Book Review: ‘Paper Girls’ Delivers Your Niche Sci-Fi Needs

This 2015-2019 graphic novel series opens the story on November 1, 1988, as four teenage paper delivery girls are unable to complete their route when they are attacked by a group of strange teenagers who speak a language they’ve never heard before. The girls discover that the teenagers are time travelers in a war against a group called the “Old Timers” who want to control the original timeline and time travel. Over 6 volumes, Erin, Mac, KJ, and Tiffany travel to different points in time and have to decide whose side they want to take in this epic battle over time manipulation.

Brian K. Vaughan is a prolific comics writer who has penned other graphic novel series, such as Saga, Runaways, Y: The Last Man, Ex Machina, Pride of Baghdad, and a number of Marvel and DC comics such as X-Men and Batman. He was also a writer, story editor, and product on the TV series Lost. When I first started reading Paper Girls, I thought it was pretty wacky and a little hard to follow, but my trust in Vaughan paid off in the end. Vaughan isn’t afraid to tell a complex story with threads that must be followed through to the end for the payoff, while making sure the reader has fun along the way. He has said of the series: “I wanted to do something different... I wanted something more contained and grounded with some spectacular element to it. Paper Girls is the story of four 12-year-old newspaper delivery girls growing up, like me, in the suburbs outside Cleveland in the late 1980s. They stumble upon something extraordinary and it's a mystery and an adventure and a weird book.” Vaughan is joined in this series by artist Cliff Chiang and colorist Matt Wilson, who beautifully depict the heavily 80s inspired tone.

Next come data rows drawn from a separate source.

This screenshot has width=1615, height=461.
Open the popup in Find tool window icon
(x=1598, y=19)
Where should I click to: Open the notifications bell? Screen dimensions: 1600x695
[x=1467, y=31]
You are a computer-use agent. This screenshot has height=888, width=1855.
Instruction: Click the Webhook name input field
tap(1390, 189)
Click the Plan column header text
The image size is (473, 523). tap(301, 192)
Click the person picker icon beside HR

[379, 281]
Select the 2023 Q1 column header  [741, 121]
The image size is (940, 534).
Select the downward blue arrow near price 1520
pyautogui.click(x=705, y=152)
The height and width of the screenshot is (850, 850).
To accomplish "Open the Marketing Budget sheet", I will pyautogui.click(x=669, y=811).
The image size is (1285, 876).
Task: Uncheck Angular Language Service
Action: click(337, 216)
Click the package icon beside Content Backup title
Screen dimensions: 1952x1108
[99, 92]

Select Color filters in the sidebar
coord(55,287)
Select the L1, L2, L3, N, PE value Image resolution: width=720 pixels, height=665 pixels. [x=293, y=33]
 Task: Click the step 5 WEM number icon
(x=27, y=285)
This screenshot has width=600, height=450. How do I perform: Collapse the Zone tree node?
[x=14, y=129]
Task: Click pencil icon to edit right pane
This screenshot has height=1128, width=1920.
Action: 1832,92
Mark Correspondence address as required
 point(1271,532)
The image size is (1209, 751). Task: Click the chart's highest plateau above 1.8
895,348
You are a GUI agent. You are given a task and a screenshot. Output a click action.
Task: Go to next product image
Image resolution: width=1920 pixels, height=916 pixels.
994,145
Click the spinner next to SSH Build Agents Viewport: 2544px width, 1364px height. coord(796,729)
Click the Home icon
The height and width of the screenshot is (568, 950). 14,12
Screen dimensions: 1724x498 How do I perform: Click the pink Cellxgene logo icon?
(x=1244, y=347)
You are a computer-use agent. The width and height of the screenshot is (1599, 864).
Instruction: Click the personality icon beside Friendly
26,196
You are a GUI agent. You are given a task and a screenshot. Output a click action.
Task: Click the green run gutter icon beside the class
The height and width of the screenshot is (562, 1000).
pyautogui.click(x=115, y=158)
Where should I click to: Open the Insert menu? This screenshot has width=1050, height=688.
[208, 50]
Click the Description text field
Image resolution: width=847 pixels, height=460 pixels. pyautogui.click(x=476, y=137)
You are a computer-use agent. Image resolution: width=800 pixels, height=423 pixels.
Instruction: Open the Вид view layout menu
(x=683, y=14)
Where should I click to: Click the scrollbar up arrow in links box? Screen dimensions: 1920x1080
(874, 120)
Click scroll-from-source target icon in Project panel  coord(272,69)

I most enjoyed when the girls met future versions of themselves, as their hopes for the future had to face off against what the future has in store for them. It raises the existential question of, if you meet your future self and don’t like them, do you try to prevent that future from happening or is your future inevitable? Or what if you learn that you weren’t born in the time that you thought you were; does that change who you are now or what you want to accomplish in your life? Fiction is the most interesting when it presents these kinds of philosophical and ethical conundrums that make the reader reflect on how they would react in the same situation.

It was also really interesting to see the future technology involved in time travel, not only in the machines themselves that transport you, but devices like translator collars that allow you to speak to someone else in each person’s native tongue. And of course, there’s futuristic medicine and transportation, etc. The girls have to quickly learn how to use various pieces of technology and how to get around in an unfamiliar future environment that they are ill-equipped to handle. It gets especially interesting when more than 2 timelines/people from various timelines converge. From 14,000 years in the past to 70,000 years in the future, this series doesn’t shy away from using many levels of technology and knowledge to complete the story.

The development rights to the story were picked up by Amazon in 2019. Vaughan and Chiang are two of the executive producers on the series, with Stephany Folsom as writer/creator. There are four directors who have two episodes each for the eight-part first season. The four girls will be portrayed by Sofia Rosinsky, Camryn Jones, Riley Lai Nelet, and Fina Strazza. Ali Wong will play adult Erin, and Sekai Abeni will play adult Tiffany (Abeni’s first acting role). They are keeping the casting under wraps for other primary characters like Wari and Jahpo. Season One will premiere on Prime on Friday, July 29, 2022. Filming for Season Two began in June 2022.